• **TEXTO DE ORIGEN**
Tal vez lo que más se parezca a la secuencia de momentos monásticos de cada día que conforman la vida de un monje serían secciones en la vida de un deportista profesional. Hacer ejercicio requiere también renuncia, entrega y disciplina con un propósito claro. Después de todo es la raíz etimológica de asceta (del griego antiguo ἄσκησις áskēsis que significa literalmente “ejercicio” o “entrenamiento”). Sin embargo, la vida de un asceta no se puede reducir solo a eso, a una simple fórmula, para empezar, porque no contempla el quehacer del mundo, incluyendo el desempeño o apariencia de su cuerpo, ni las metas mundanas. Pero también, no es solo una disciplina, una serie de reglas que podrían parecer limitantes. La estructura conforma solo un aspecto de la vida monástica.

Mi director espiritual, el Padre Agustín Álvarez, sacerdote ermitaño de Schoenstatt, me lo explicó de una forma bellísima. Me describió a la vida eremítica y sus retos como un ritmo. Me pareció una figura muy poética y más cercana a lo que vislumbro como la vida de los monjes que admiro, como a él. Me parece que es más como un estado de conciencia (por oposición a una lista de reglas que seguir) en una relación íntima con Dios. San Bernadro de Claraval habla de los pasos para acercarte a Dios y lo explica en verdad en una forma preciosa. Dice que comenzamos por amar a Dios por egoísmo, cuando nos damos cuenta que no podemos nada sin Él, pero terminamos al final, ya muy adentro de esta relación, por amarnos a nosotros mismos por el amor que tenemos a Dios, cuando tomamos conciencia de que la única posible felicidad es abandonándose por completo y ser poseídos por su amor haciendo su voluntad. (On the love of God, siglo XVII).

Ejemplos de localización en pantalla
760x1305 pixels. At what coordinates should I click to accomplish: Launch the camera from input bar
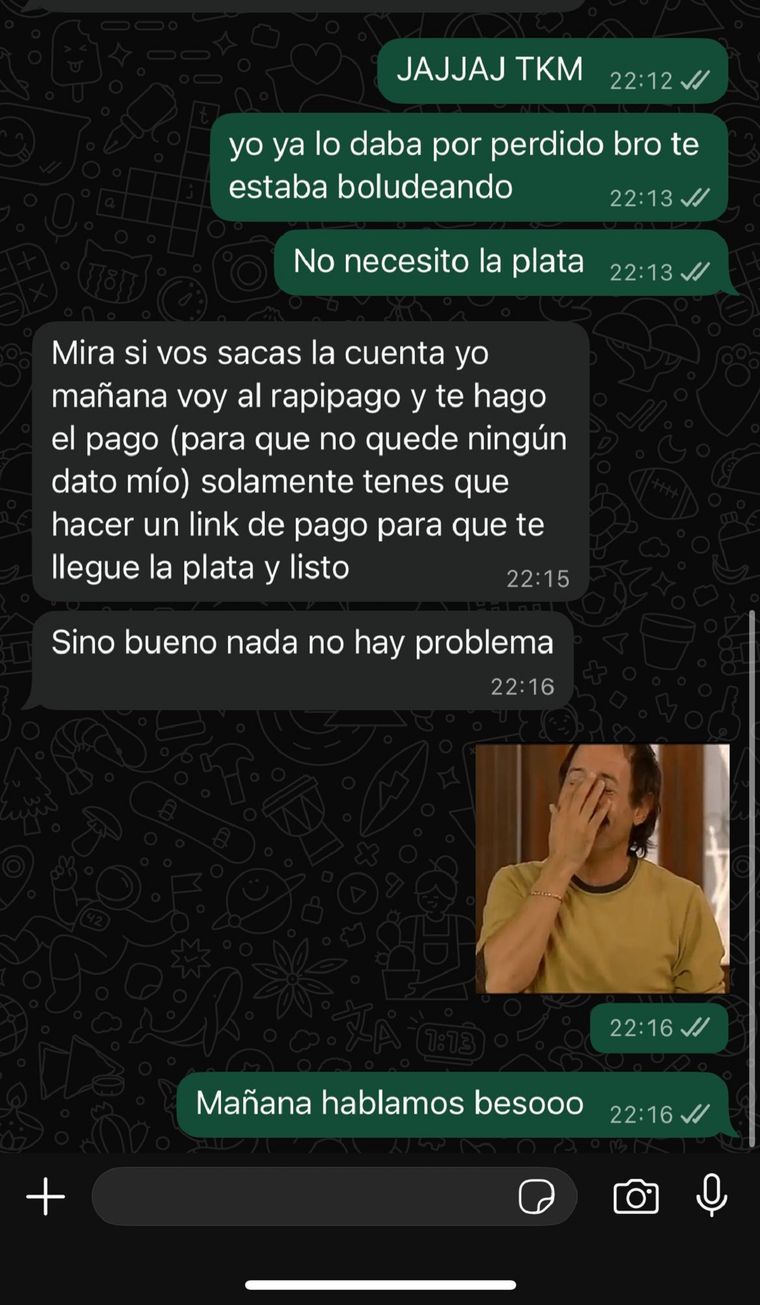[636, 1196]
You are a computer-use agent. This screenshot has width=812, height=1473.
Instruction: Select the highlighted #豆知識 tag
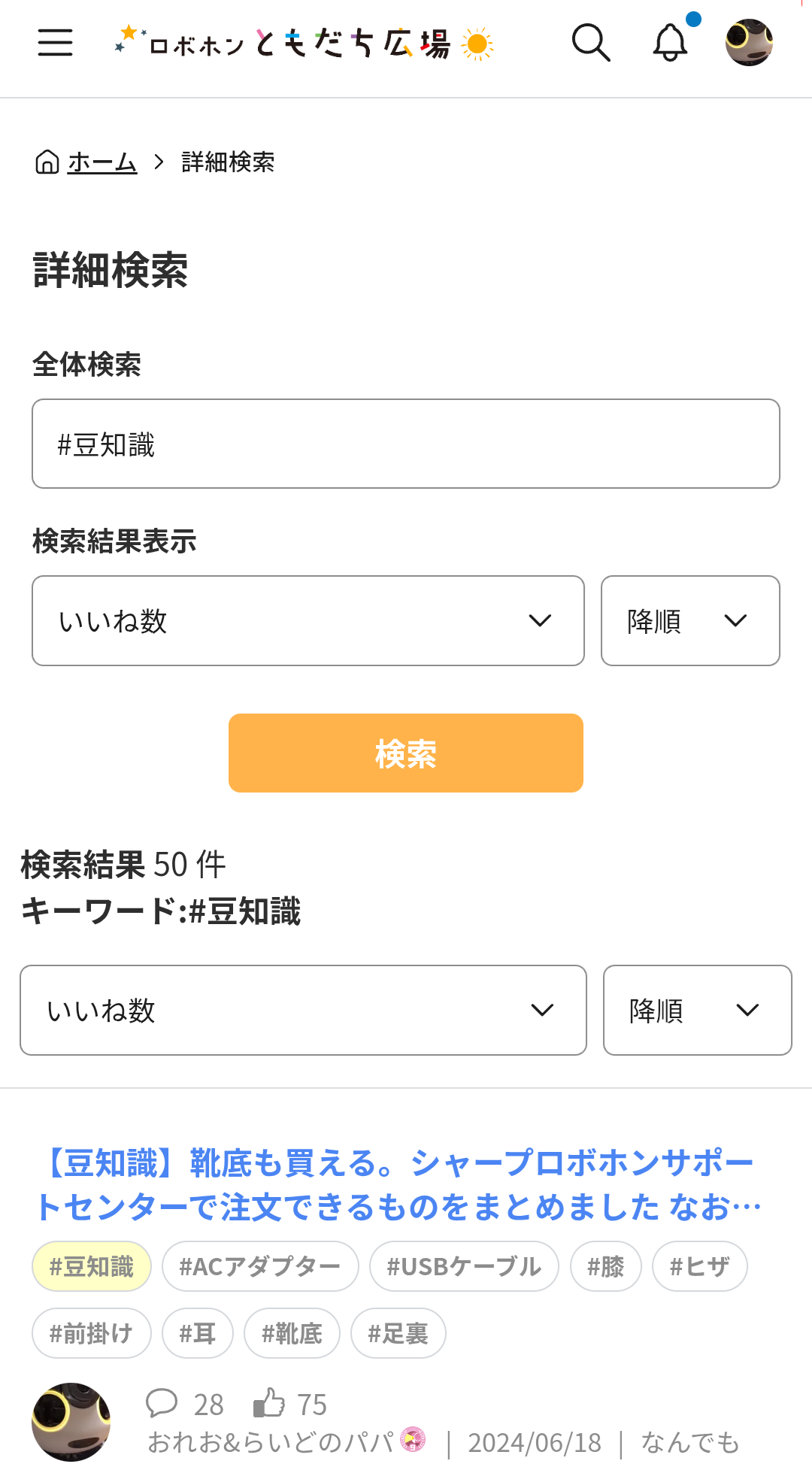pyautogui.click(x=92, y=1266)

• **CONSIGNA**
Repite íntegro y sin ningún cambio el texto sobre la vida monástica. Los registros no intervienen en esta actividad.

• **RESPUESTA**
Tal vez lo que más se parezca a la secuencia de momentos monásticos de cada día que conforman la vida de un monje serían secciones en la vida de un deportista profesional. Hacer ejercicio requiere también renuncia, entrega y disciplina con un propósito claro. Después de todo es la raíz etimológica de asceta (del griego antiguo ἄσκησις áskēsis que significa literalmente “ejercicio” o “entrenamiento”). Sin embargo, la vida de un asceta no se puede reducir solo a eso, a una simple fórmula, para empezar, porque no contempla el quehacer del mundo, incluyendo el desempeño o apariencia de su cuerpo, ni las metas mundanas. Pero también, no es solo una disciplina, una serie de reglas que podrían parecer limitantes. La estructura conforma solo un aspecto de la vida monástica.

Mi director espiritual, el Padre Agustín Álvarez, sacerdote ermitaño de Schoenstatt, me lo explicó de una forma bellísima. Me describió a la vida eremítica y sus retos como un ritmo. Me pareció una figura muy poética y más cercana a lo que vislumbro como la vida de los monjes que admiro, como a él. Me parece que es más como un estado de conciencia (por oposición a una lista de reglas que seguir) en una relación íntima con Dios. San Bernadro de Claraval habla de los pasos para acercarte a Dios y lo explica en verdad en una forma preciosa. Dice que comenzamos por amar a Dios por egoísmo, cuando nos damos cuenta que no podemos nada sin Él, pero terminamos al final, ya muy adentro de esta relación, por amarnos a nosotros mismos por el amor que tenemos a Dios, cuando tomamos conciencia de que la única posible felicidad es abandonándose por completo y ser poseídos por su amor haciendo su voluntad. (On the love of God, siglo XVII).